Learning Outcomes

This is a question that you should try to answer

Answer This is where the answer will be. Unless it says “Hint” in which case it is a hint to help you.

Introduction

We have now looked at a few models, and how to estimate their parameters and test if effects are zero. This week I want to go back to Chapter 8, and look at types of data. The reason for this is to try to show how the different analyses relate to each other, and also how they are extended to more complex analyses.

A large part of this module is about how we classify data. This can be done in many ways: Chapter 8 one approach. as with anything like this, different people can agree and disagree on how to do this.

There is an assumption (or perhaps a hope) in a lot of statistics that you know what you want to do, i.e. you have not just pulled together a pile of data to see what it does (this even applies to machine learning, which can give that impression).

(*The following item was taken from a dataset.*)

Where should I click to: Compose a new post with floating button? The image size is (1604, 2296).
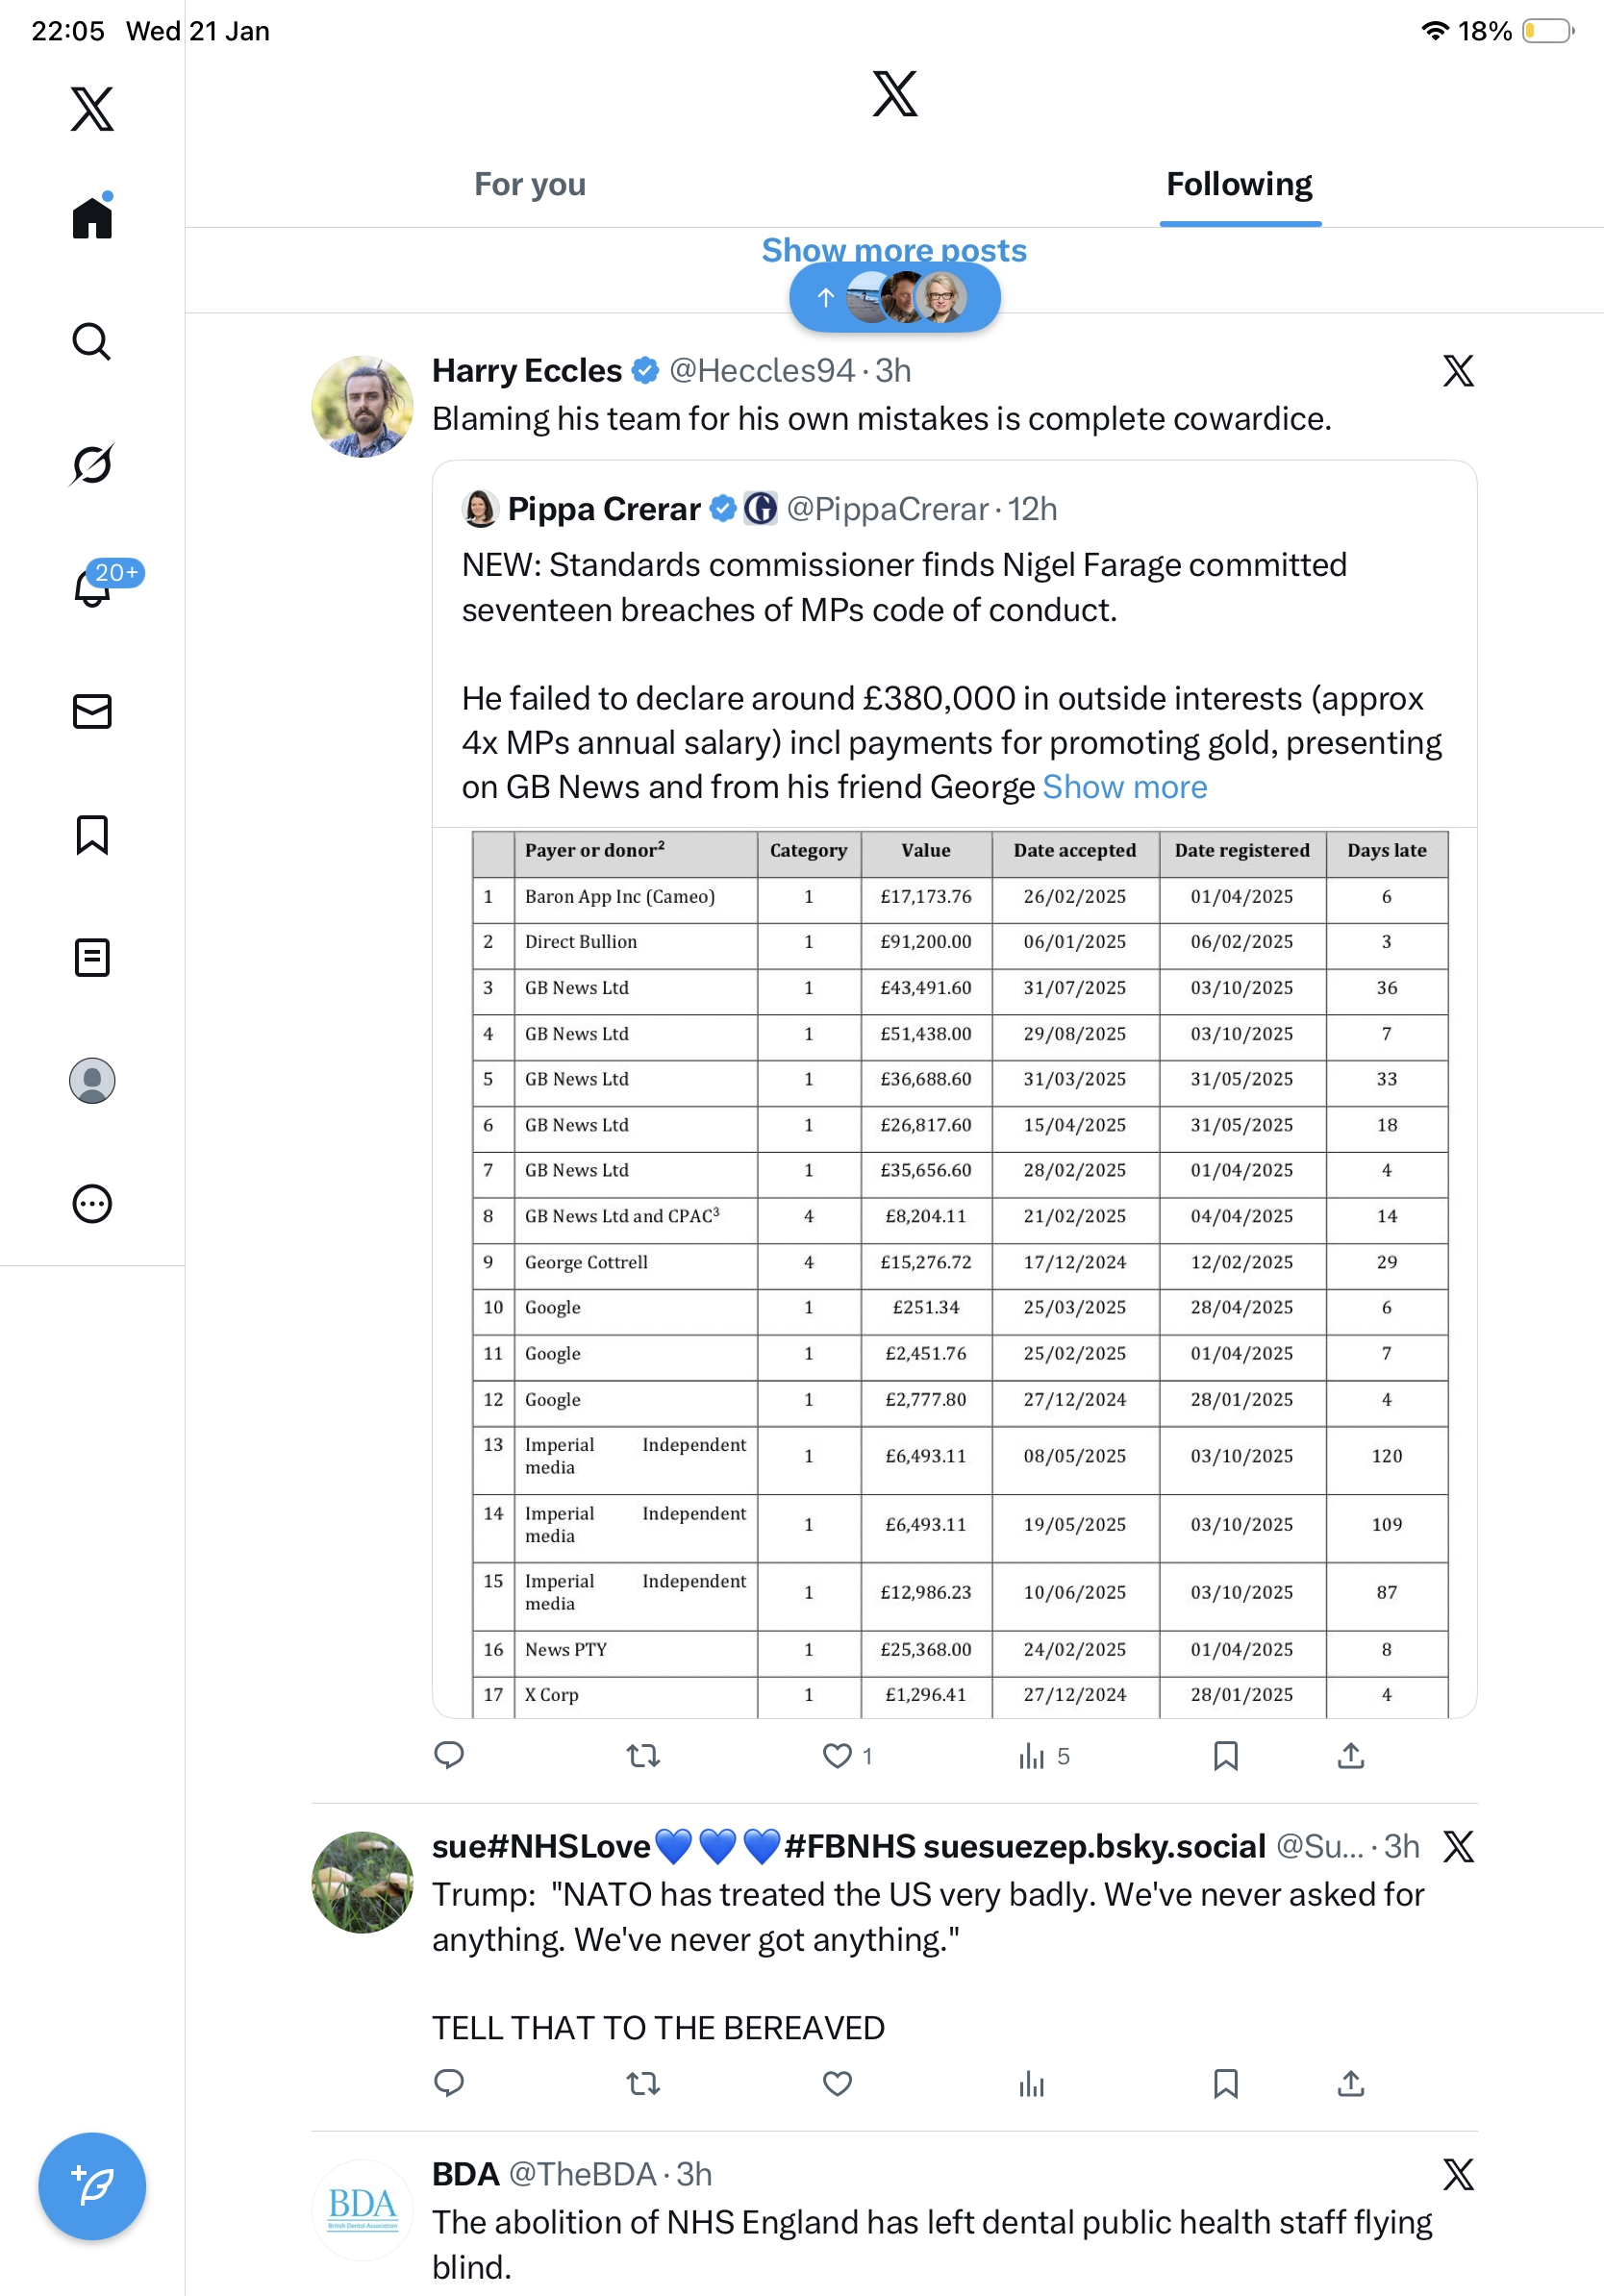point(92,2186)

This helps to classify the data in a way that will guide how it is analysed.

Types of Data

The first thing to do is to structure a data set into the response and the predictors.

In our potato data:

What is the predictor variable?

Answer

It is fertiliser treatment in the potato yield data. And in the two-way ANOVA the potato variety as well. We can have lots of predictor variables.

More generally, it is the factor that we are using to explain the response.

What is the response variable?

Answer The potato yield.

What is the predictor variable in a one-sample t-test?

(this is sort-of a trick question)

Answer

The predictor is a constant. All of the observations have the same value of it, so it’s a bit boring.

There is a useful insight here, essentially that there is always a predictor variable, even in it is boring. In hypothesis tests the null hypothesis, \(H_0\), is often that the predictor is a constant.

Quantitative and Qualitative Data

There are two fundamentally different types of data: quantitative and qualitative data. Quantitative data is basically numbers: we have measured a quantity (length, yield of potatoes, number of potatoes, IQ of politicians etc.). We are interested in what affects these numbers.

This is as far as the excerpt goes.